He added that Esco Aster will also mass-produce the vaccine when it is ready, and will be able to ramp up production fairly quickly if necessary.

Meanwhile, Vivaldi Biosciences, which develops flu vaccines, is handling the process necessary to connect the Sars-CoV-2 antigen with the protein backbone, also known as reverse genetics.

Esco Aster's senior bioprocess scientist (vaccine development), Dr Nandini Prabhakar, said the use of the backbone allows the company to accelerate the development of its vaccine, as the backbone has already been established to be safe.

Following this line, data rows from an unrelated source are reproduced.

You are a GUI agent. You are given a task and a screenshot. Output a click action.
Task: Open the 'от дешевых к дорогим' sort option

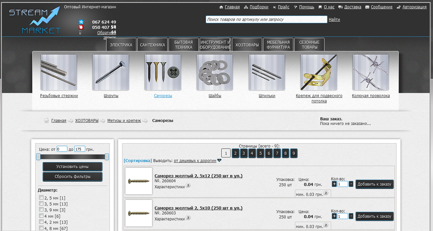pos(195,161)

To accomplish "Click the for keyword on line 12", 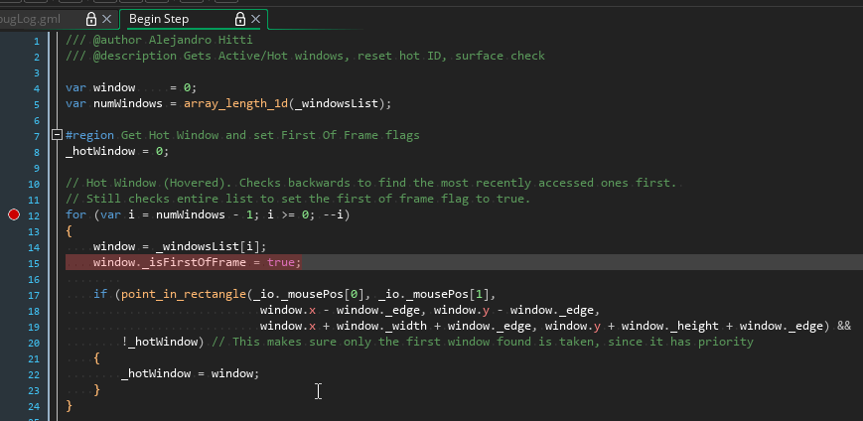I will coord(75,214).
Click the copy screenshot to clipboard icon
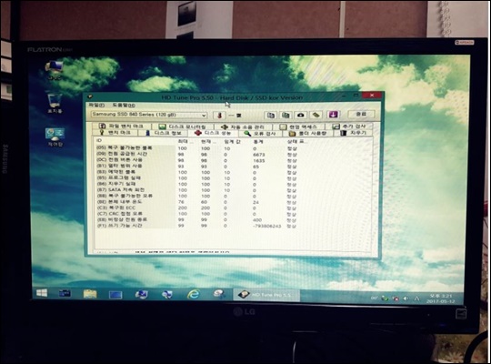The image size is (491, 364). point(286,115)
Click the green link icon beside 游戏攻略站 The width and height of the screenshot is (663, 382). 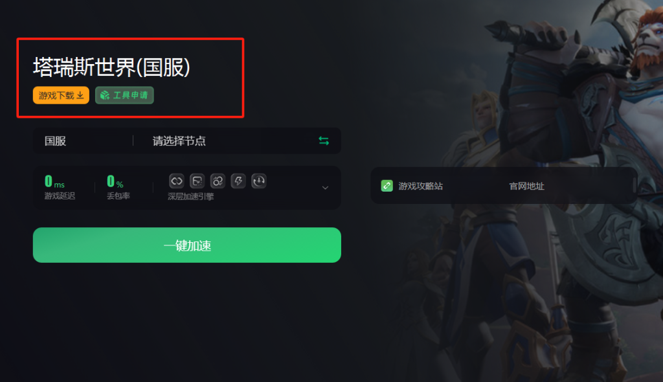(387, 186)
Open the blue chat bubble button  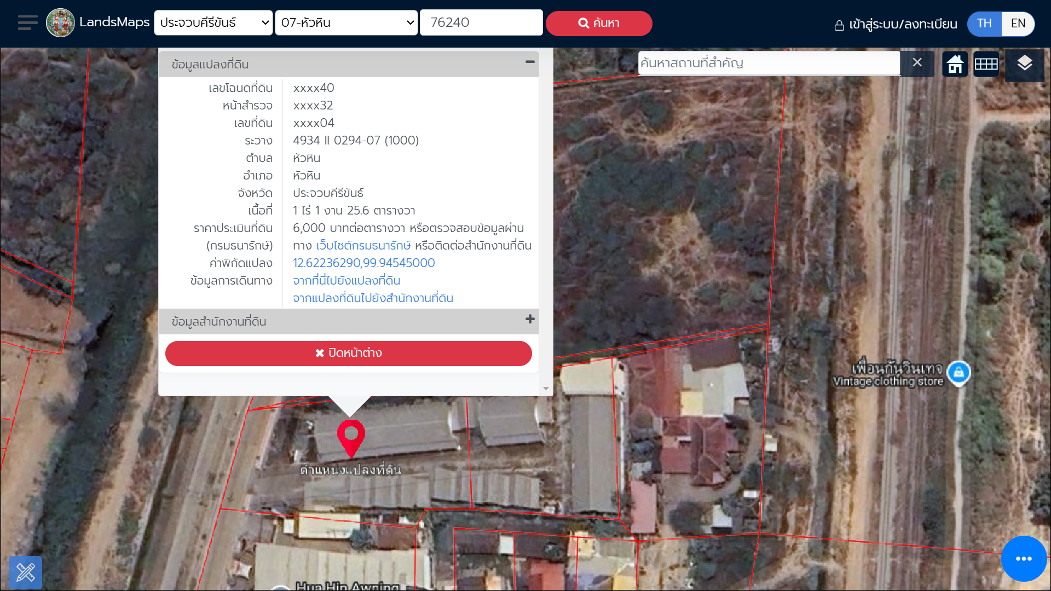tap(1024, 559)
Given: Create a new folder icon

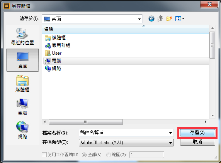Looking at the screenshot, I should 169,18.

This will also allow the company to produce a new vaccine within two to three weeks should Sars-CoV-2 mutate, as it will be a matter of simply "switching" the current virus antigens with those of the new virus strain.

Once ready, the vaccine can be delivered into a patient's body via nasal spray, mimicking the natural way its component viruses would infect a person.

The Sars-CoV-2 antigen will be detected by the immune system, which will activate white blood cells to produce antibodies to fight it and learn to "recognise" the virus so the body can combat it should a future infection occur.

Dr Nandini said her team aims to begin animal testing in about two to three months, and hopes to have the vaccine, which will also work on flu viruses, ready for human studies within the next six months.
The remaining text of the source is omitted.